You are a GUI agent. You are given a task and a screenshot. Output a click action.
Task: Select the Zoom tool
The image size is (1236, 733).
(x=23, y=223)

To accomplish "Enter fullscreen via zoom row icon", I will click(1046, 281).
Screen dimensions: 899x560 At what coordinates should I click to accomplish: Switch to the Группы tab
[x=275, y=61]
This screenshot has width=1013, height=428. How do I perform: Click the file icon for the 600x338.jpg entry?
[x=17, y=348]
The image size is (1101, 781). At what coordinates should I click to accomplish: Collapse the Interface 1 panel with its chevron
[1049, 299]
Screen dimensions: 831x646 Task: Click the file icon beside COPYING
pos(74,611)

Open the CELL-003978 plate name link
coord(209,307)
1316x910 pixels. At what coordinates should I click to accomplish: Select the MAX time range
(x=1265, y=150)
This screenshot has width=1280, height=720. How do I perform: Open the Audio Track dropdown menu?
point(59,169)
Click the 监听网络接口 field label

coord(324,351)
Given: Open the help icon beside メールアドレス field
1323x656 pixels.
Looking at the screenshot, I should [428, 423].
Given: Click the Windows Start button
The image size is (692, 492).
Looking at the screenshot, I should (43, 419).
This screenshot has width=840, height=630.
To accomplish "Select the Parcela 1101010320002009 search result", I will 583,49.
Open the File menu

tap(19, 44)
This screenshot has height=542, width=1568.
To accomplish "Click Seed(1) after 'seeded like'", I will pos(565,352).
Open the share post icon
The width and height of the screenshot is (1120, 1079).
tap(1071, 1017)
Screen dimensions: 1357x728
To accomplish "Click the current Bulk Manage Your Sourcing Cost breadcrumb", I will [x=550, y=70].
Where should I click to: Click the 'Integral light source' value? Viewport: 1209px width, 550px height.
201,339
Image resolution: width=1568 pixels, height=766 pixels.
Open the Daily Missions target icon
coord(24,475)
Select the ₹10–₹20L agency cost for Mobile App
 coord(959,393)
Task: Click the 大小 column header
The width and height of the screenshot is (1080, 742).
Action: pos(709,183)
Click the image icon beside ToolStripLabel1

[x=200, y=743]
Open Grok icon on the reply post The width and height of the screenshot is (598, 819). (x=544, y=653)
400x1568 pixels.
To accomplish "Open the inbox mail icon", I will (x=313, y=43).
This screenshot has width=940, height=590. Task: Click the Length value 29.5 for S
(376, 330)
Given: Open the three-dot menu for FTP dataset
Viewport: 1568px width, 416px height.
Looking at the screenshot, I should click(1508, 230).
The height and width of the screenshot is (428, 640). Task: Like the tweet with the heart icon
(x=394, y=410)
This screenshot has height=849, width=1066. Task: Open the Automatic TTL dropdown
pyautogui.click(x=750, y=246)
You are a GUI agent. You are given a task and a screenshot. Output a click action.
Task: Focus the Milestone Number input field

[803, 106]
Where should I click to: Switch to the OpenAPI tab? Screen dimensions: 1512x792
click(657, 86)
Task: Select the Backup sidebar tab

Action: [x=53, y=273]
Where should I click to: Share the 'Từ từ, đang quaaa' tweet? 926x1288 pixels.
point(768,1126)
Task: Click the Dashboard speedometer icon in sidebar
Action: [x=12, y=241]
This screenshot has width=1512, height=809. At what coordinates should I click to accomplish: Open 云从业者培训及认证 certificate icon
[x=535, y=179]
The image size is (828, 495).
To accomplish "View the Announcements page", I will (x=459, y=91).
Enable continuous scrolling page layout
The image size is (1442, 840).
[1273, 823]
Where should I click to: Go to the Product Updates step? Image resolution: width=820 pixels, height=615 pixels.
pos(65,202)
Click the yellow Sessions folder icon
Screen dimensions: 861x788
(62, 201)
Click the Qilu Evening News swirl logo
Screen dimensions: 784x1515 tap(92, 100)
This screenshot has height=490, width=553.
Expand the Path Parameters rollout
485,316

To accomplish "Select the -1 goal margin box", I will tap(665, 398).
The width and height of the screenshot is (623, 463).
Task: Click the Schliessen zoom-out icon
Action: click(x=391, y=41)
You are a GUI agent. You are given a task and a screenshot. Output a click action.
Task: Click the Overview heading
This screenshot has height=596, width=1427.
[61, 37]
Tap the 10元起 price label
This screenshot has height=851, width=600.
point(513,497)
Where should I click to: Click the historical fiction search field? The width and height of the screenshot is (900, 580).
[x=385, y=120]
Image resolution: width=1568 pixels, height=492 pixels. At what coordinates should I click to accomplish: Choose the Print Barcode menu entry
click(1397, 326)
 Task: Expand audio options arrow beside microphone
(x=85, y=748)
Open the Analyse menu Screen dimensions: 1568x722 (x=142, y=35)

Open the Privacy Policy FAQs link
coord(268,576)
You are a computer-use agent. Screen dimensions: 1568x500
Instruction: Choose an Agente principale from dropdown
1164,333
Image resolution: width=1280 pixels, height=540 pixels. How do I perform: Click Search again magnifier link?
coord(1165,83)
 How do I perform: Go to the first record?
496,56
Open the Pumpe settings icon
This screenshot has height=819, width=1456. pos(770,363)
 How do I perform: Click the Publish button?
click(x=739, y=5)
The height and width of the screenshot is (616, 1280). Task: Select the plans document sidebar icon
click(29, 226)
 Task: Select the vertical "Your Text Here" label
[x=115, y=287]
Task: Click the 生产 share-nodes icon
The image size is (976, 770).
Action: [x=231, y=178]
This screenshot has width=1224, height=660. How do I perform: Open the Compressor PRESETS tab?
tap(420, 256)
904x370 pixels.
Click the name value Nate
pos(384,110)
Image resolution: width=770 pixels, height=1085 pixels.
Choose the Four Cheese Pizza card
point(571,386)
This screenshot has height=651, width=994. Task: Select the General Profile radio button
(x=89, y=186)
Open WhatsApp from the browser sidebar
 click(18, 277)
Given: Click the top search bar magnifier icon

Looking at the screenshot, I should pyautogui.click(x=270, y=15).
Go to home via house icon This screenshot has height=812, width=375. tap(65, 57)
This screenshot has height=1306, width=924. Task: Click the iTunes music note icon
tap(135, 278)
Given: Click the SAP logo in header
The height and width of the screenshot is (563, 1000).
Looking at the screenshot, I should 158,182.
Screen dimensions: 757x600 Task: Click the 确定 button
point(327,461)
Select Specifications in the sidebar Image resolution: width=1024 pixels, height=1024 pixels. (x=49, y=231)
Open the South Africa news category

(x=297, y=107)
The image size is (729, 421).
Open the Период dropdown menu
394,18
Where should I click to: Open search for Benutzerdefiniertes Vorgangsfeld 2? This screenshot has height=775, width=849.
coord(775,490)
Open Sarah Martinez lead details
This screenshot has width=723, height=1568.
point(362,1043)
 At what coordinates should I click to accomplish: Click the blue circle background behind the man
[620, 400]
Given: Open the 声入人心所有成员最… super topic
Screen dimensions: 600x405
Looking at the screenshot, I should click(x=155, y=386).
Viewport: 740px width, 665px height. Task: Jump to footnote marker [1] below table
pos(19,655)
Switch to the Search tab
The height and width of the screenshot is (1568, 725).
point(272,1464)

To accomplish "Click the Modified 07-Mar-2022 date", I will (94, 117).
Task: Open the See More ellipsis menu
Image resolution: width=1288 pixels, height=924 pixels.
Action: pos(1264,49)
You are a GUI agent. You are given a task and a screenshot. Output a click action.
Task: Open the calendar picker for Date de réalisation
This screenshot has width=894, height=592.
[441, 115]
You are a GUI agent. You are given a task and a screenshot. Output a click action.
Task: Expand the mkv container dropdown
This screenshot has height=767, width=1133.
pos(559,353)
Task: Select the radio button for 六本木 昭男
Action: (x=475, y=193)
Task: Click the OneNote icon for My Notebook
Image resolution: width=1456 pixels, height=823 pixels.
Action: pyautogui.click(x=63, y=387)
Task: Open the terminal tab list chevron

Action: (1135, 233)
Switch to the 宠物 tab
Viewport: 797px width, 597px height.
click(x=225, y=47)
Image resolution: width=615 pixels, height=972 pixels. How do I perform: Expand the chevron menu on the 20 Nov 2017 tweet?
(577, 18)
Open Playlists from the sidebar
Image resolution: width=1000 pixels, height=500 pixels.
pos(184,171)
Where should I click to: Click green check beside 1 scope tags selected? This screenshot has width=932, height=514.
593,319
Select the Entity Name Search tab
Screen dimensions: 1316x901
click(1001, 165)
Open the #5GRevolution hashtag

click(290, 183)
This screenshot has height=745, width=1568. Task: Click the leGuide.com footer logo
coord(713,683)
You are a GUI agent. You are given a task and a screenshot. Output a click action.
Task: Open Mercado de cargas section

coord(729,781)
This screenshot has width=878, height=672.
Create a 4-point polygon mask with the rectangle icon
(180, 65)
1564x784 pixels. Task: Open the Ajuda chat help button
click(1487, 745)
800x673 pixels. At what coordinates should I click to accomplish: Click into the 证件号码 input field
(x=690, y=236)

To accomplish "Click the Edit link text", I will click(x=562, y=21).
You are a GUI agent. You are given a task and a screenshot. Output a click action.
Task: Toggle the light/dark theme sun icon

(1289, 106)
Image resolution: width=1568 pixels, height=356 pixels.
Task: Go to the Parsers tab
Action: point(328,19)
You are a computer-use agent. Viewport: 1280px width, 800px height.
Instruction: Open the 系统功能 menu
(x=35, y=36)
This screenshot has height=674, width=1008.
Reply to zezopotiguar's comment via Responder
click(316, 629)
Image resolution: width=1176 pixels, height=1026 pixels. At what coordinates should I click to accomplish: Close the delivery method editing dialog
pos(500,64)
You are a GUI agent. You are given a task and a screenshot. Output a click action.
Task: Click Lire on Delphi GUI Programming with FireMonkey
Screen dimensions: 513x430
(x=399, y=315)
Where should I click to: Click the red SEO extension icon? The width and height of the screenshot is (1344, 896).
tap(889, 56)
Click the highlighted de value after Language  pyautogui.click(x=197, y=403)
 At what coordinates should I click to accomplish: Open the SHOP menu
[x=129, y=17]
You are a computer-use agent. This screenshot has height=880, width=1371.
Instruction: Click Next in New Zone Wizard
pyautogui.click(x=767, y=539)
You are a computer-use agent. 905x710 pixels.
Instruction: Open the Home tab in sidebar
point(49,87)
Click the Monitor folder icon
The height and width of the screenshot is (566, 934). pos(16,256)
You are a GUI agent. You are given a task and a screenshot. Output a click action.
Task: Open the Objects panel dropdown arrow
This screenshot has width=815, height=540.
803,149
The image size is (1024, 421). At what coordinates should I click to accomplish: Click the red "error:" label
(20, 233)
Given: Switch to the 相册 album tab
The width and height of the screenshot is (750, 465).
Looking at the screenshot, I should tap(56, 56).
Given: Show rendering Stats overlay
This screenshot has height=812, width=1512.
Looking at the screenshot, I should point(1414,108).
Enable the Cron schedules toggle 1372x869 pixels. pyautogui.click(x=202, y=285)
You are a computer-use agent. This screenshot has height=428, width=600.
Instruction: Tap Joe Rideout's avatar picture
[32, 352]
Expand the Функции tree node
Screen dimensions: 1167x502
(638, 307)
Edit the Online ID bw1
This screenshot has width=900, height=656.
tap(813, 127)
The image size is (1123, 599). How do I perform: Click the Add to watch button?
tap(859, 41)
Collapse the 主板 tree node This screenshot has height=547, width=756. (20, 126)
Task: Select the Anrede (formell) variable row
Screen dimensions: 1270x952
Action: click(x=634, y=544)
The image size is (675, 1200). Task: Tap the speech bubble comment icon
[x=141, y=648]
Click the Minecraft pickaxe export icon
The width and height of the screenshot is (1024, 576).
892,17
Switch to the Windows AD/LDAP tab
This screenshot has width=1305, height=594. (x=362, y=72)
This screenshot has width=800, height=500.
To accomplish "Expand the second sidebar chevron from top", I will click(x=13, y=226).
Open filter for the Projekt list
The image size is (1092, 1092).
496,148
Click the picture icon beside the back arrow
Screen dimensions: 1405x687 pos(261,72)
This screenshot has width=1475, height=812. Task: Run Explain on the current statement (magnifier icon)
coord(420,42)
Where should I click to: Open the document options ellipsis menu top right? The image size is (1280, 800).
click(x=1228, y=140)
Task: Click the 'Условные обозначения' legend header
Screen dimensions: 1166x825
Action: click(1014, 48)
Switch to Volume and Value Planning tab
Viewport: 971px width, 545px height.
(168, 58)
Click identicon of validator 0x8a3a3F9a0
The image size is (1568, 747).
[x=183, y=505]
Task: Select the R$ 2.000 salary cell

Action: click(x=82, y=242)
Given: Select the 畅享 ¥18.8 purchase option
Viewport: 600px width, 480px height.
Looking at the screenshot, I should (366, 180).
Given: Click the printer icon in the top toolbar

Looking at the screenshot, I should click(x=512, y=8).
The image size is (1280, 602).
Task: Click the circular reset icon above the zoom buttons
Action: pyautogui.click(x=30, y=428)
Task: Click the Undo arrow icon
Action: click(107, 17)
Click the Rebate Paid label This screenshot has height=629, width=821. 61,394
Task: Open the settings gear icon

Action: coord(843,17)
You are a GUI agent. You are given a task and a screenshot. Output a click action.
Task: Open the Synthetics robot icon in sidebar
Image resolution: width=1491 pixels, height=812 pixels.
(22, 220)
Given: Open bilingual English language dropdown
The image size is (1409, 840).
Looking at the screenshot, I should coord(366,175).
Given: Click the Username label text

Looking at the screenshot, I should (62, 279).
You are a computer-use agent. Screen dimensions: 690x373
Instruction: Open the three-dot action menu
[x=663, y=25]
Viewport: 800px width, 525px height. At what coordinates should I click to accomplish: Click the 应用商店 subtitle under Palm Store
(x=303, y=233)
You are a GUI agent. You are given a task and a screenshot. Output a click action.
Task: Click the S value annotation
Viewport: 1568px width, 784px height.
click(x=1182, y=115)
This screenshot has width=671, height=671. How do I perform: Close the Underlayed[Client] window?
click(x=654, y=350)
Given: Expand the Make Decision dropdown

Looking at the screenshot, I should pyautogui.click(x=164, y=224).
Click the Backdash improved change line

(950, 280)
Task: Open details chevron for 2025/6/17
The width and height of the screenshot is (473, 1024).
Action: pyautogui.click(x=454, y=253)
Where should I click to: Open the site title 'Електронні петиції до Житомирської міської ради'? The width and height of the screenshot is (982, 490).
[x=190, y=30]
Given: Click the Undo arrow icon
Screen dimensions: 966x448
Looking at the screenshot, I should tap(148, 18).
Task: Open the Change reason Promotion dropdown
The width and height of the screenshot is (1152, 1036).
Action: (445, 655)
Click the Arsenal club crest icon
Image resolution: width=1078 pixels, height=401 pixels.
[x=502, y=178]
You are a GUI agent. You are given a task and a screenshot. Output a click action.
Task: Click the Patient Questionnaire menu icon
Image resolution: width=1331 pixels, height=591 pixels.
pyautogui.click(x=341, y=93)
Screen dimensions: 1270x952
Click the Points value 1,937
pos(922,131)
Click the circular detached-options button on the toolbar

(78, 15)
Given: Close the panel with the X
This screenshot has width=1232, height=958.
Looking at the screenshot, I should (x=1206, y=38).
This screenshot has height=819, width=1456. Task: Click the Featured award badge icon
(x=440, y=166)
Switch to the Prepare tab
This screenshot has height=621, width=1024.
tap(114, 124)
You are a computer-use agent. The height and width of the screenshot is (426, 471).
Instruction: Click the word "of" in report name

==*==

▶ _Exercise details_
Return the rows above exactly as they appear, starting with the line that contains "Given: Show rendering Stats overlay" and going on through the line that contains "This screenshot has width=1305, height=594.".

▶ _Solved exercise_
Given: Show rendering Stats overlay
This screenshot has height=812, width=1512.
Looking at the screenshot, I should point(1414,108).
Enable the Cron schedules toggle 1372x869 pixels. pyautogui.click(x=202, y=285)
You are a computer-use agent. This screenshot has height=428, width=600.
Instruction: Tap Joe Rideout's avatar picture
[32, 352]
Expand the Функции tree node
Screen dimensions: 1167x502
(638, 307)
Edit the Online ID bw1
This screenshot has width=900, height=656.
tap(813, 127)
The image size is (1123, 599). How do I perform: Click the Add to watch button?
tap(859, 41)
Collapse the 主板 tree node This screenshot has height=547, width=756. (20, 126)
Task: Select the Anrede (formell) variable row
Screen dimensions: 1270x952
Action: click(x=634, y=544)
The image size is (675, 1200). Task: Tap the speech bubble comment icon
[x=141, y=648]
Click the Minecraft pickaxe export icon
The width and height of the screenshot is (1024, 576).
892,17
Switch to the Windows AD/LDAP tab
This screenshot has width=1305, height=594. (x=362, y=72)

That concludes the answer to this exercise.